Von Elisabeth Schlammerl, MünchenAls die Gesellschafter der Münchner Bewerbung um die Winterspiele 2018 zu ihrer Versammlung in der Münchner Staatskanzlei eintrafen, hingen noch immer ein paar dunkle Wolken am Himmel, passend zur eingetrübten Stimmung bei den Verantwortlichen nach den Dissonanzen der vergangenen Tage.
Am Ende der Sitzung am späten Nachmittag hatte sich das Unwetter verzogen. „Wir sind wieder auf der sonnigen Seite“, sagte der bayerische Ministerpräsident Horst Seehofer. „Nach der ungeschminkten Aussprache und eindeutigen Beschlüssen gibt es keine Zweifel mehr.“
Die fünf Gesellschafter haben die Aufstockung des Budgets für die Münchner Olympiabewerbung um zehn Prozent auf 33 Millionen Euro beschlossen. Das Geld soll allerdings allein durch private Sponsoren beschafft werden, und nicht durch Zuschüsse von Stadt, Land oder Bund. „Wir haben noch verschiedene Projekte in der Pipeline“, sagte Seehofer.

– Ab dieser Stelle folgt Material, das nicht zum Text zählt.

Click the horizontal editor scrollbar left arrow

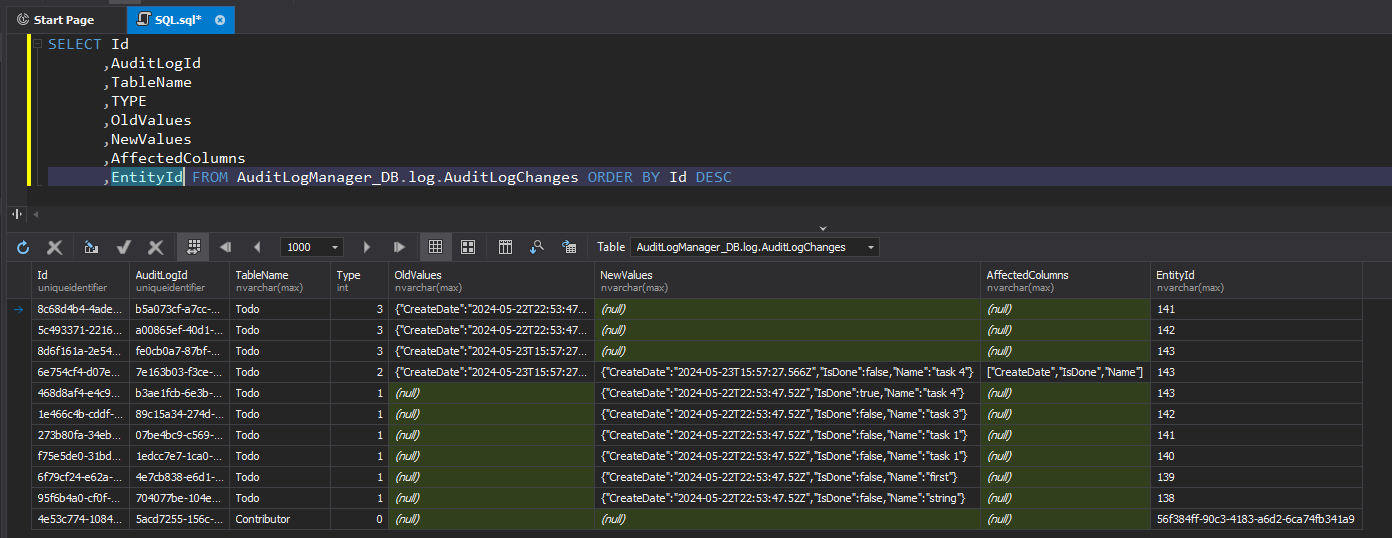[36, 214]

Der Vorsitzende der Münchner Bewerbungsgesellschaft, Willy Bogner, hatte von der Politik wiederholt mehr finanzielle Unterstützung gefordert, weil erst rund 22 Millionen Euro durch Sponsoren beschafft werden konnten und das Budget obendrein rund sieben Millionen Euro höher angesetzt werden müsse.
Nach der Gesellschafterversammlung gab er zu, „sich ein bisschen mehr“ vorgestellt zu haben. „Wir müssen jetzt schauen, wo wir vier Millionen einsparen“, sagte Bogner. Auch der Bürgermeister von Garmisch-Partenkirchen, Thomas Schmid, konnte nach ersten Erfolgen im zähen Kampf um die für Olympia notwendigen Grundstücke einen kleinen Beitrag zum Stimmungsumschwung leisten. „Die ersten Verträge flattern ins Haus“, sagte er.